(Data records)
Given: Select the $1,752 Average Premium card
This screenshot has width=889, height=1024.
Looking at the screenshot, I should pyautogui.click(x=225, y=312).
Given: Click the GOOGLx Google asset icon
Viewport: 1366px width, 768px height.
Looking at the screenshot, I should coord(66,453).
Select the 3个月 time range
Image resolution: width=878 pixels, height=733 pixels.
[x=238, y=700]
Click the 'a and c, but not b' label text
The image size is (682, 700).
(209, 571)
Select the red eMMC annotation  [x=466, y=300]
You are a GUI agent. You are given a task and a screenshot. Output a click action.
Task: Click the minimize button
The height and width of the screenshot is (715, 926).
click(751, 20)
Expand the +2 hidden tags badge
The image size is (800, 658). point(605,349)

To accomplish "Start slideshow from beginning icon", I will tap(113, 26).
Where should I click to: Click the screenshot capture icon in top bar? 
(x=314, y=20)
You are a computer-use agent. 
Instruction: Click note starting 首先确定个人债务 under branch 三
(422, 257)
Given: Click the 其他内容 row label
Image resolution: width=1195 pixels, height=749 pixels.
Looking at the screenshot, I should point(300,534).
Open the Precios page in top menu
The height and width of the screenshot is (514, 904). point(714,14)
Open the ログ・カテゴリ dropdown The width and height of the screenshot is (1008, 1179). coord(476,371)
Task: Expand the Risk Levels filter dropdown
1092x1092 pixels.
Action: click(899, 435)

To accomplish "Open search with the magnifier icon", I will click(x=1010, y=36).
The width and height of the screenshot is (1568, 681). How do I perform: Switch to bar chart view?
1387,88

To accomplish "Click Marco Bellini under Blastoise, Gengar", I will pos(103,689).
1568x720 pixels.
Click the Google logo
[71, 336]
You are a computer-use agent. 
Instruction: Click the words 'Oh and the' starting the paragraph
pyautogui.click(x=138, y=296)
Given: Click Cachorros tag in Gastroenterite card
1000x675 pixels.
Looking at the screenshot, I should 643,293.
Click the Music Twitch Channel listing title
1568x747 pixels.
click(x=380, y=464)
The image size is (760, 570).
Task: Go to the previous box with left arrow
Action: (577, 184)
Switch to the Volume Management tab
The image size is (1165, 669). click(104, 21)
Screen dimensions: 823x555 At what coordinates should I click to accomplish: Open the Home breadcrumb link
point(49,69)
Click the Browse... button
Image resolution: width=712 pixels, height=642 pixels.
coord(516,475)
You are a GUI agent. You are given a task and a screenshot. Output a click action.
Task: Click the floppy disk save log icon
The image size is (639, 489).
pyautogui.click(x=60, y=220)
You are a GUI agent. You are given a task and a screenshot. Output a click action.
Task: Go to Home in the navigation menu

Task objective:
Reproduce the records in full, exactly as written.

Problem solution:
Given: Select the $1,752 Average Premium card
This screenshot has width=889, height=1024.
Looking at the screenshot, I should pyautogui.click(x=225, y=312).
Given: Click the GOOGLx Google asset icon
Viewport: 1366px width, 768px height.
Looking at the screenshot, I should coord(66,453).
Select the 3个月 time range
Image resolution: width=878 pixels, height=733 pixels.
[x=238, y=700]
Click the 'a and c, but not b' label text
The image size is (682, 700).
(209, 571)
Select the red eMMC annotation  [x=466, y=300]
You are a GUI agent. You are given a task and a screenshot. Output a click action.
Task: Click the minimize button
The height and width of the screenshot is (715, 926).
click(751, 20)
Expand the +2 hidden tags badge
The image size is (800, 658). point(605,349)

To accomplish "Start slideshow from beginning icon", I will tap(113, 26).
Where should I click to: Click the screenshot capture icon in top bar? 
(x=314, y=20)
You are a computer-use agent. 
Instruction: Click note starting 首先确定个人债务 under branch 三
(422, 257)
Given: Click the 其他内容 row label
Image resolution: width=1195 pixels, height=749 pixels.
Looking at the screenshot, I should point(300,534).
Open the Precios page in top menu
The height and width of the screenshot is (514, 904). point(714,14)
Open the ログ・カテゴリ dropdown The width and height of the screenshot is (1008, 1179). coord(476,371)
Task: Expand the Risk Levels filter dropdown
1092x1092 pixels.
Action: click(899, 435)

To accomplish "Open search with the magnifier icon", I will click(x=1010, y=36).
The width and height of the screenshot is (1568, 681). How do I perform: Switch to bar chart view?
1387,88

To accomplish "Click Marco Bellini under Blastoise, Gengar", I will pos(103,689).
1568x720 pixels.
Click the Google logo
[71, 336]
You are a computer-use agent. 
Instruction: Click the words 'Oh and the' starting the paragraph
pyautogui.click(x=138, y=296)
Given: Click Cachorros tag in Gastroenterite card
1000x675 pixels.
Looking at the screenshot, I should 643,293.
Click the Music Twitch Channel listing title
1568x747 pixels.
click(x=380, y=464)
The image size is (760, 570).
Task: Go to the previous box with left arrow
Action: (577, 184)
Switch to the Volume Management tab
The image size is (1165, 669). click(104, 21)
Screen dimensions: 823x555 At what coordinates should I click to accomplish: Open the Home breadcrumb link
point(49,69)
Click the Browse... button
Image resolution: width=712 pixels, height=642 pixels.
coord(516,475)
You are a GUI agent. You are given a task and a screenshot. Output a click action.
Task: Click the floppy disk save log icon
The image size is (639, 489).
pyautogui.click(x=60, y=220)
You are a GUI agent. You are given a task and a screenshot. Output a click action.
Task: Go to Home in the navigation menu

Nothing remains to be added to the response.